Micheal Johnson, New York, USA
Michael Johnson

“Other figures, such as the entertainer Josephine Baker, Langston Hughes, left, and the family of James Baldwin, found access to Harlem by way of the railroad and the train lines connecting America’s rural south and Mid West to New York City. The richness of this diversity, exposure and exchange fostered an artistic movement that centred in Harlem and inspired musicians, writers, artists and the political players of the day to make it home. For the generations of us that have followed, I feel Harlem remains, because of its history, a mythic place. Much like New York City itself, it’s a global black beacon, an ever-changing barometer of how we see and empower ourselves and through that how we project to the world our collective voice.

“New York City and Harlem, in particular, were centres of African-American wealth, culture and political influence. Fundraising performances at the Apollo Theater and collections at local churches provided financial support for the civil-rights efforts in the south. Harlem also had many gay residents active in the movement. Activist and organiser Bayard Rustin and composer Billy Strayhorn both used their influence to involve others, while James Baldwin engaged not only with African-American peers Nina Simone and Harry Belafonte, but worked to bring into the movement whites such as actor Marlon Brando and the photographer Richard Avedon, who’d been his high-school friend and classmate.

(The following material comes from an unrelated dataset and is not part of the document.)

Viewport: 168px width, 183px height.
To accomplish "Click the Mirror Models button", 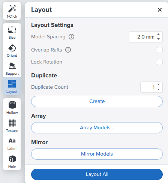I will [x=97, y=154].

“I have always admired Harlem’s architectural beauty, its broad boulevards and natural landscape, with its variation from the heights to the plains. African Americans of the 1920s strolling along Harlem’s wide avenues lined with buildings that evoked the streets of Paris must have felt a certain pride in possessing a community that challenged the stereotype of forever residing on Gershwin’s ‘Catfish Row’. That era’s photographs of Harlem life were the Ralph Lauren ads of their day for African-American aspiration. Many of these boulevards look very much as they did when the Harlem Hellfighters infantry unit, with James Reese Europe leading its marching band, paraded up them during the armistice celebration that followed World War I.